The settlement Facebook reached in June in a class-action suit over the use of its members’ likenesses in sponsored stories may be in jeopardy, as U.S. District Judge Richard Seeborg, who must approve the proposal, expressed “significant concerns.”
The case had been overseen most of the way by District Judge Lucy Koh, but she recused herself from the case last month without giving a reason why.

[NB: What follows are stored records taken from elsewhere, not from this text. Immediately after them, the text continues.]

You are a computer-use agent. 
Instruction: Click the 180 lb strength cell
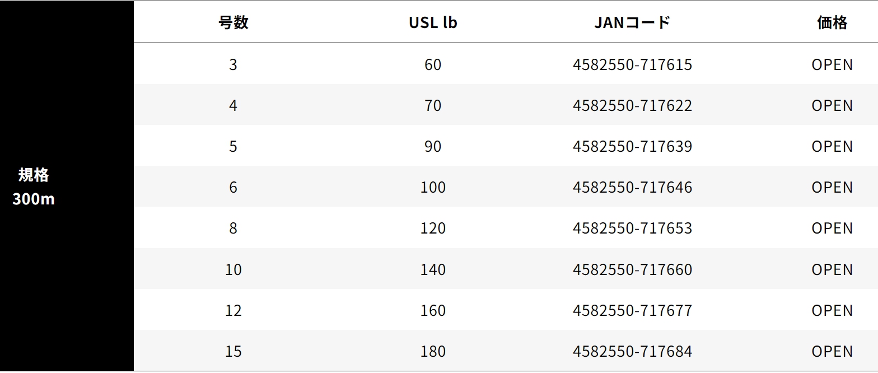coord(433,351)
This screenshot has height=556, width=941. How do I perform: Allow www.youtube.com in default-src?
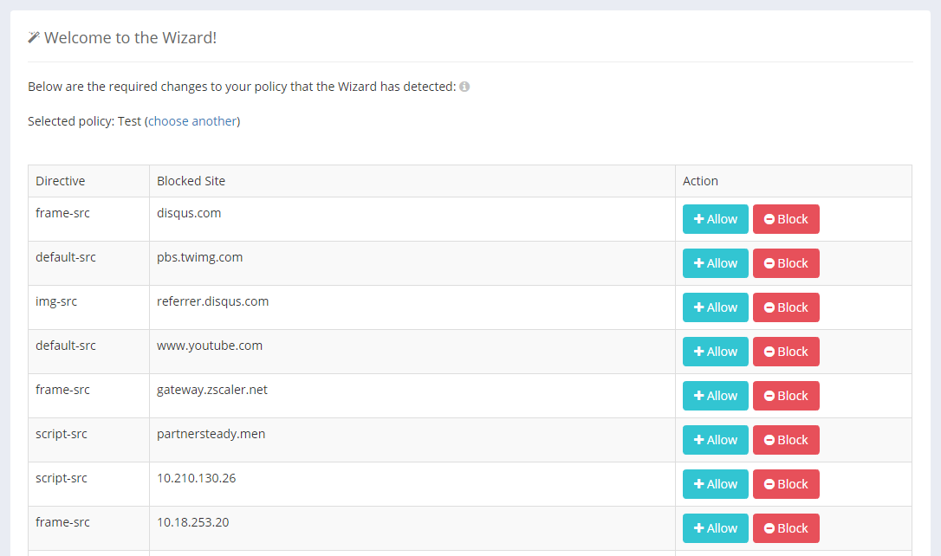pos(715,352)
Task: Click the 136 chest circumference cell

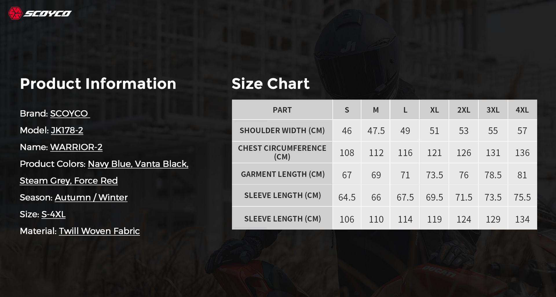Action: tap(522, 153)
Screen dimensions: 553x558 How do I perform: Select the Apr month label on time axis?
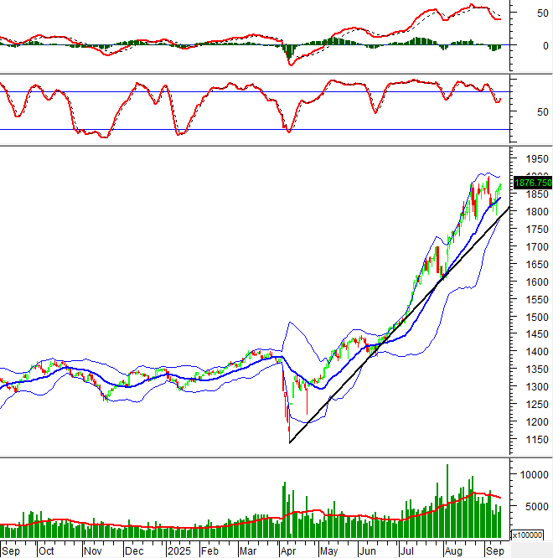tap(288, 551)
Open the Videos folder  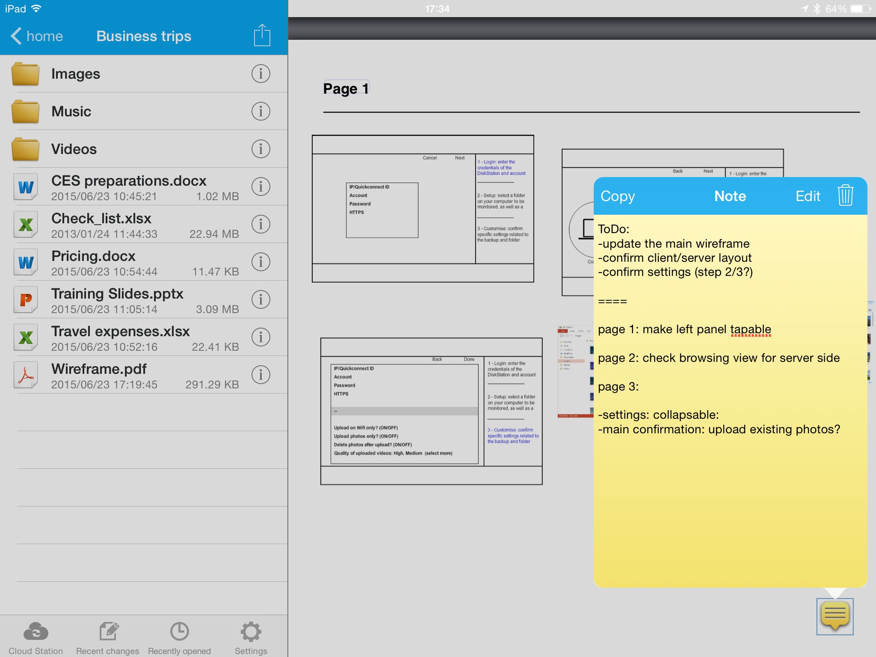[74, 149]
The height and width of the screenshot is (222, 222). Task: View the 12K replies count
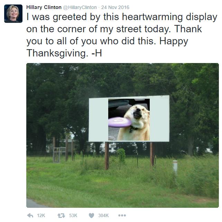(41, 215)
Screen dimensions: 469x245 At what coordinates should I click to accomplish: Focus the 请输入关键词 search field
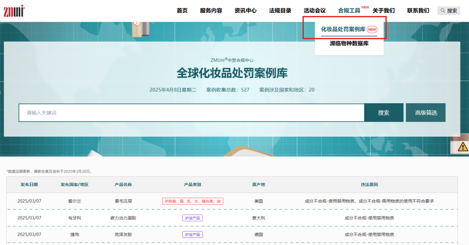[191, 113]
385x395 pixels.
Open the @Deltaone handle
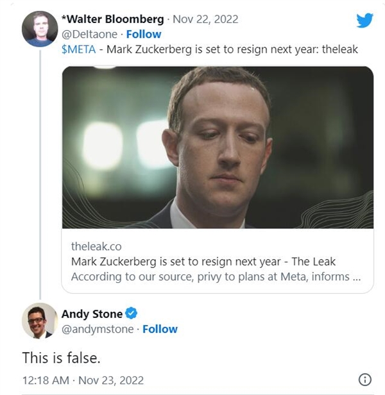click(x=89, y=35)
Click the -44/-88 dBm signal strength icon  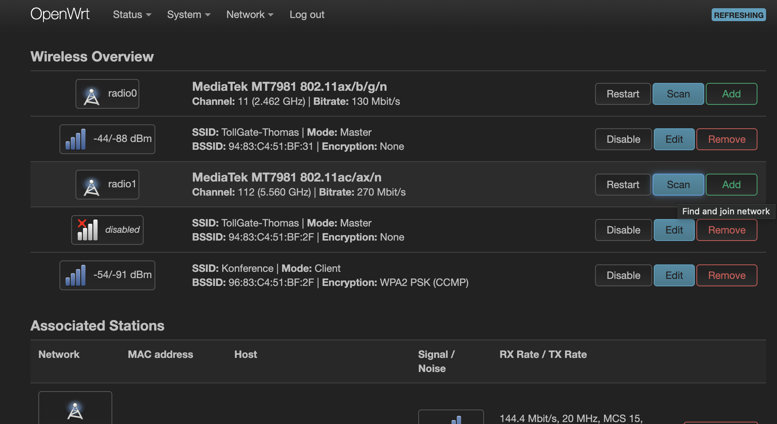click(76, 139)
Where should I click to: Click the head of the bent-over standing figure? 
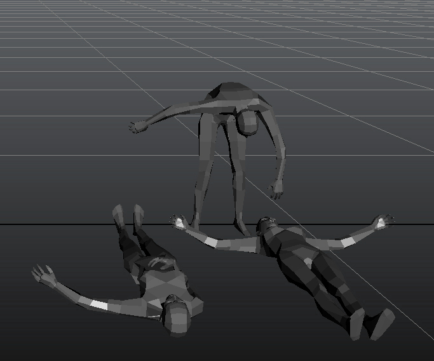[x=248, y=123]
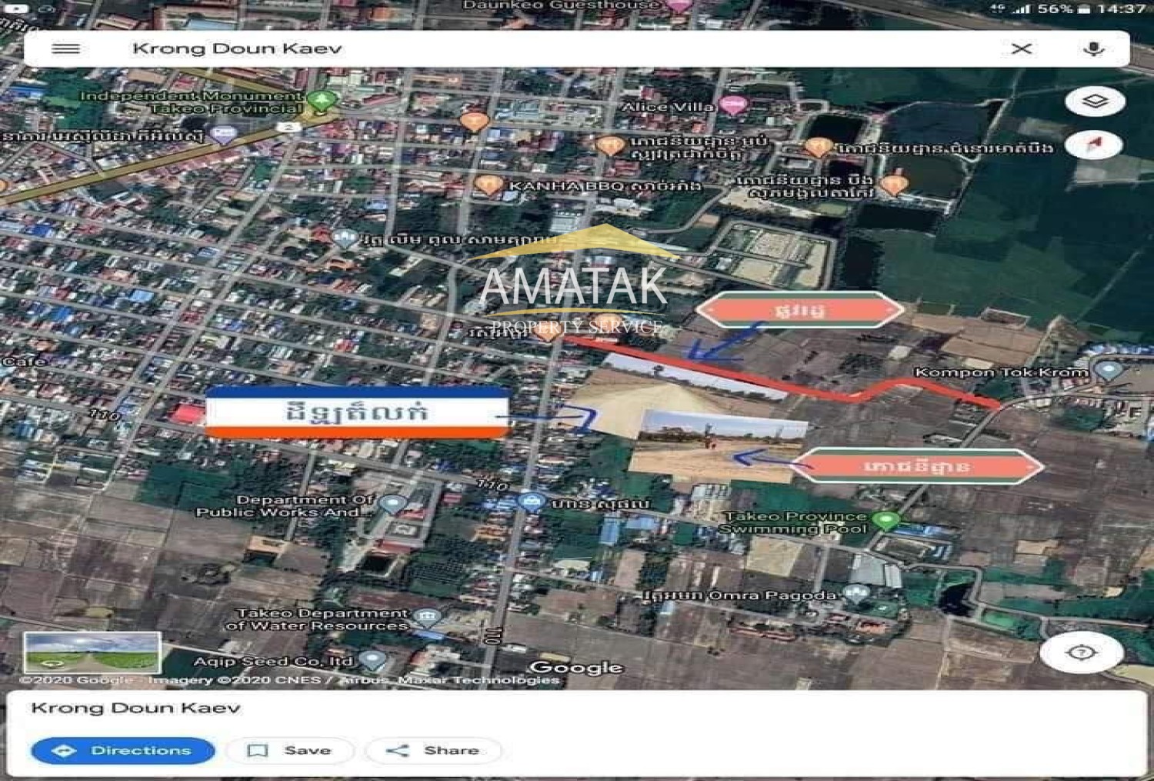The width and height of the screenshot is (1154, 781).
Task: Click the red compass orientation button
Action: click(1094, 145)
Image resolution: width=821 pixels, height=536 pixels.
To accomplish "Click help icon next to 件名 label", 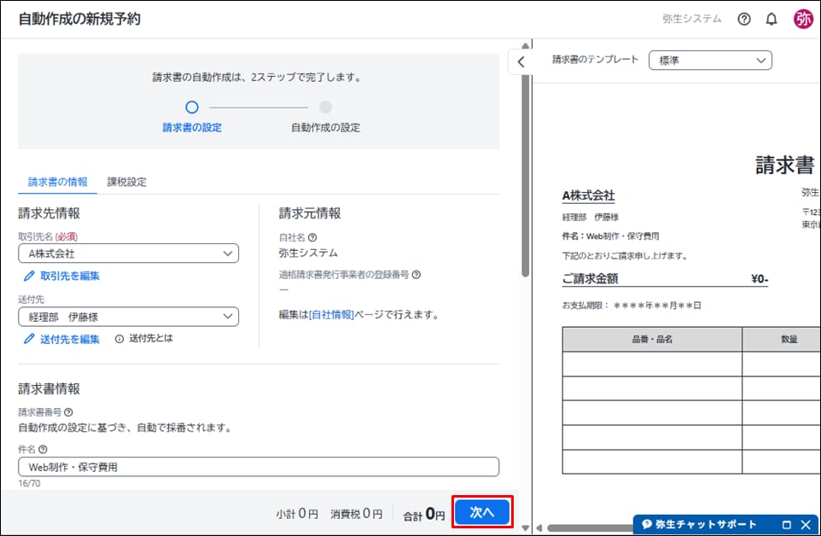I will click(43, 449).
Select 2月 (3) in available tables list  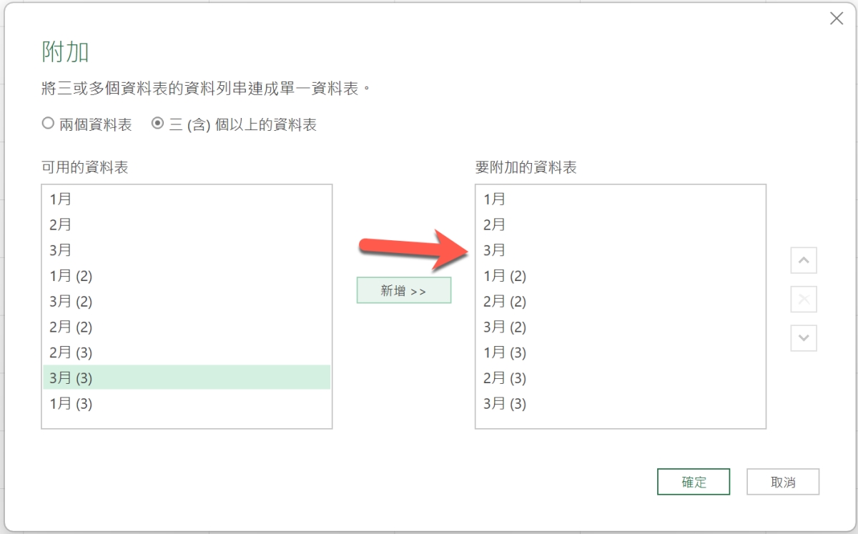pos(71,352)
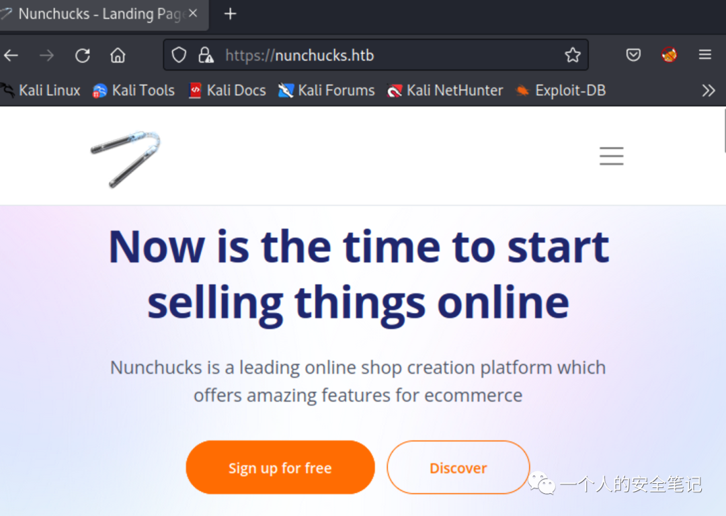
Task: Expand the site hamburger navigation menu
Action: coord(611,156)
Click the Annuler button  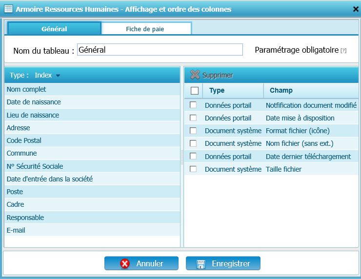tap(141, 263)
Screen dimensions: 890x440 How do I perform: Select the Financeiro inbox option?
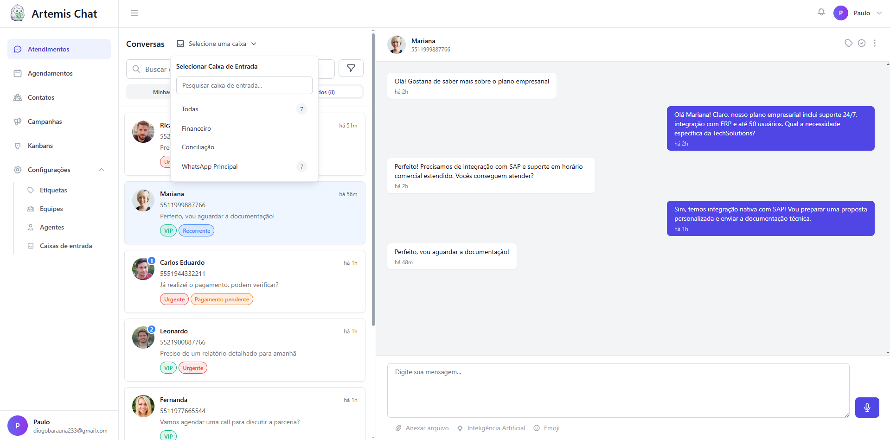click(x=196, y=128)
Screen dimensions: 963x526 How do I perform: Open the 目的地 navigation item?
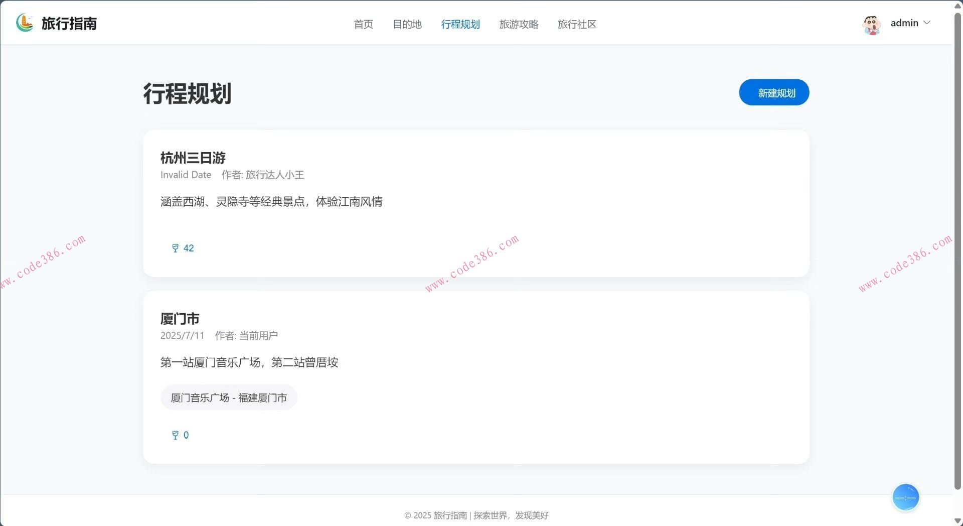tap(407, 24)
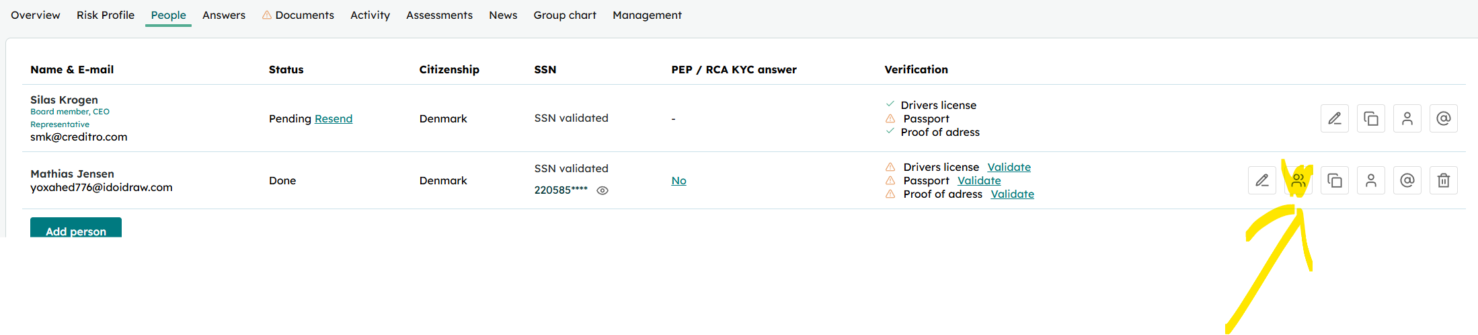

Facebook agreed in June to pay about $10 million for legal fees and to donate the same amount to charity, and Reuters reported that attorneys for both sides in the case argued that the roughly $20 million, along with promised changes to the social network’s privacy settings, were valued at some $123 million, prompting Seeborg to say:
That doesn’t make any sense to me.
And on the members of the class-action lawsuit not receiving any of the money, the judge added, according to Reuters:
I want to know more about why that is so.
Both sides responded to Seeborg’s concerns, Reuters reported, with plaintiffs’ attorney Robert Arns saying that his side was willing to settle because they feared that if they won a “massive verdict” against Facebook, it could be reversed in an appeal, while Facebook attorney Michael Rhodes said the two sides could not determine the value of each user’s photo appearing in sponsored stories, adding that the changes the social network was implementing are “unprecedented,” and saying:
I would submit to you that it has a significant benefit to the class. We are a commercial enterprise. There is no obligation to join Facebook for free.
According to Reuters, Seeborg is not expected to reach a final decision for several months.
Readers: What do you think the judge will decide?